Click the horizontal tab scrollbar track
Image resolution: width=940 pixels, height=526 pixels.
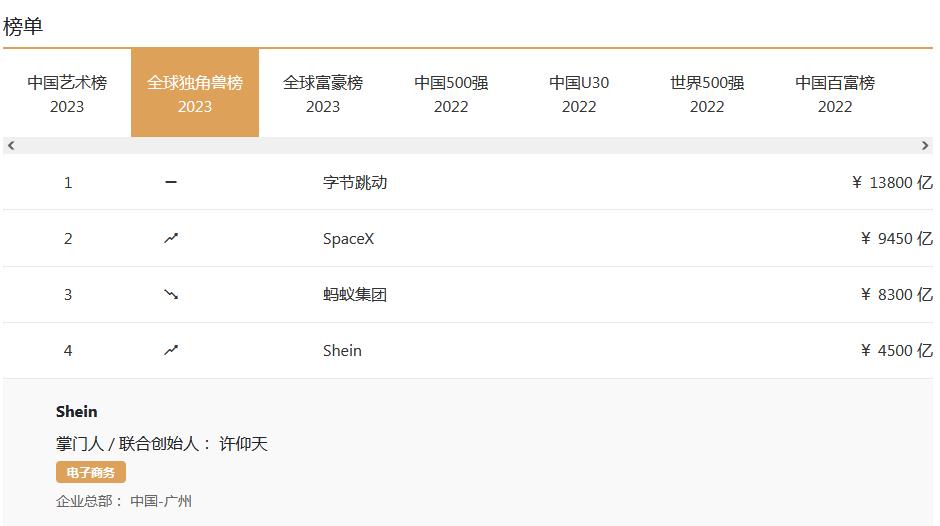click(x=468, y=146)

==============================

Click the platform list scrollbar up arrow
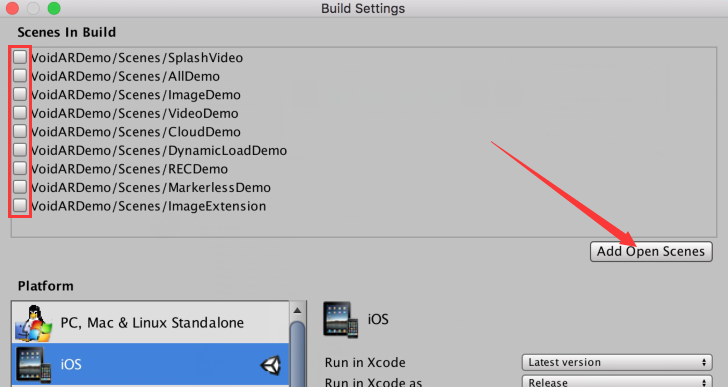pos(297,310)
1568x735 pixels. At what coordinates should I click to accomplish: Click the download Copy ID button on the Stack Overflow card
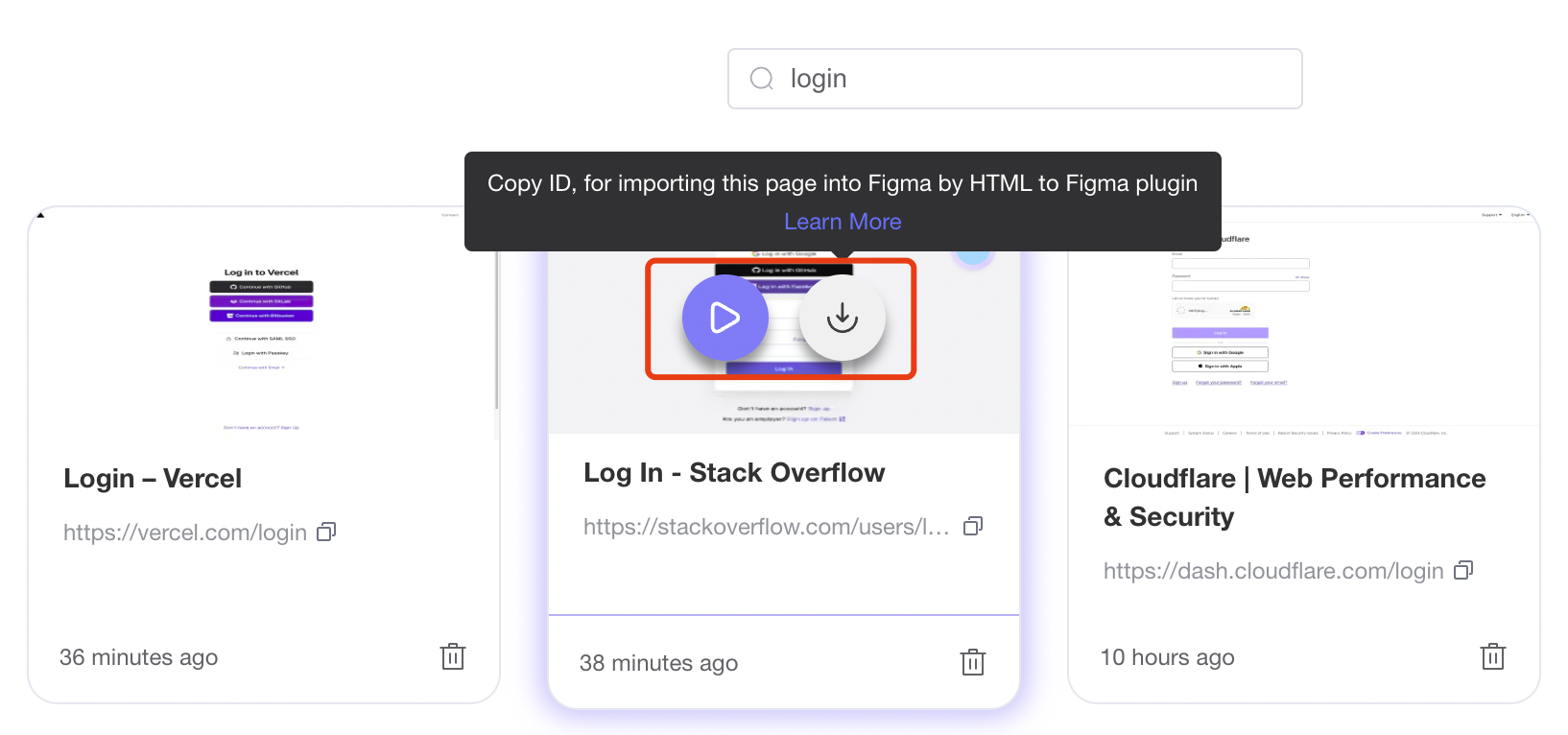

==============================

| What you are asked to do |
Find the line with "Click the platform list scrollbar up arrow" and the line with "1568x735 pixels. At" in the records above. Copy both and all lines between them exactly, without pictures.

| Solution |
Click the platform list scrollbar up arrow
pos(297,310)
1568x735 pixels. At what coordinates should I click to accomplish: Click the download Copy ID button on the Stack Overflow card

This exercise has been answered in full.